The task =>
Please return each record exactly, leaving nothing out.

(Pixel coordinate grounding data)
<<<<

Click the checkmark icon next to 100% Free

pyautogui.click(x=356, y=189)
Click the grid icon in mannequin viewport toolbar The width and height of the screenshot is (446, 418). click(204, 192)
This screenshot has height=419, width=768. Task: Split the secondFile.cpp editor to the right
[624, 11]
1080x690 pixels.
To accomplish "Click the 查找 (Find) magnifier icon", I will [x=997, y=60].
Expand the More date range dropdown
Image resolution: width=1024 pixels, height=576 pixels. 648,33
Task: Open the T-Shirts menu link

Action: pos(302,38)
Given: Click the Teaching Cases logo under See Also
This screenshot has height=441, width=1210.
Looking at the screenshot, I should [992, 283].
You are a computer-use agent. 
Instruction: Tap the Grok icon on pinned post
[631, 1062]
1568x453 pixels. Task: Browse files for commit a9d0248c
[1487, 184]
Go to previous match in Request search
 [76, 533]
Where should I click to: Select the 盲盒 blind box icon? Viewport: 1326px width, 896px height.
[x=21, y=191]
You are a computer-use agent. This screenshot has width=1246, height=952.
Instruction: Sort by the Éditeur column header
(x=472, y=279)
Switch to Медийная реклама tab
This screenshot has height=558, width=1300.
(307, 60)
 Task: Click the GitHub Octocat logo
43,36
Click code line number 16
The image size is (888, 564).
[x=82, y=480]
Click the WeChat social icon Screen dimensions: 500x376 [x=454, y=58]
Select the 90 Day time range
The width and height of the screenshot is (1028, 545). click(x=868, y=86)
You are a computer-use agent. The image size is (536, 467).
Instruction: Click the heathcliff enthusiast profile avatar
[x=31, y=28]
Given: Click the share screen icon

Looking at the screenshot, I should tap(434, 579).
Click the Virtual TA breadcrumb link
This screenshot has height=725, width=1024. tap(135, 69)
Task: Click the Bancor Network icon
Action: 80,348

>>>>

Solution to this problem =>
Click the checkmark icon next to 100% Free

pyautogui.click(x=356, y=189)
Click the grid icon in mannequin viewport toolbar The width and height of the screenshot is (446, 418). click(204, 192)
This screenshot has height=419, width=768. Task: Split the secondFile.cpp editor to the right
[624, 11]
1080x690 pixels.
To accomplish "Click the 查找 (Find) magnifier icon", I will [x=997, y=60].
Expand the More date range dropdown
Image resolution: width=1024 pixels, height=576 pixels. 648,33
Task: Open the T-Shirts menu link

Action: pos(302,38)
Given: Click the Teaching Cases logo under See Also
This screenshot has height=441, width=1210.
Looking at the screenshot, I should [992, 283].
You are a computer-use agent. 
Instruction: Tap the Grok icon on pinned post
[631, 1062]
1568x453 pixels. Task: Browse files for commit a9d0248c
[1487, 184]
Go to previous match in Request search
 [76, 533]
Where should I click to: Select the 盲盒 blind box icon? Viewport: 1326px width, 896px height.
[x=21, y=191]
You are a computer-use agent. This screenshot has width=1246, height=952.
Instruction: Sort by the Éditeur column header
(x=472, y=279)
Switch to Медийная реклама tab
This screenshot has height=558, width=1300.
(307, 60)
 Task: Click the GitHub Octocat logo
43,36
Click code line number 16
The image size is (888, 564).
[x=82, y=480]
Click the WeChat social icon Screen dimensions: 500x376 [x=454, y=58]
Select the 90 Day time range
The width and height of the screenshot is (1028, 545). click(x=868, y=86)
You are a computer-use agent. The image size is (536, 467).
Instruction: Click the heathcliff enthusiast profile avatar
[x=31, y=28]
Given: Click the share screen icon

Looking at the screenshot, I should tap(434, 579).
Click the Virtual TA breadcrumb link
This screenshot has height=725, width=1024. tap(135, 69)
Task: Click the Bancor Network icon
Action: 80,348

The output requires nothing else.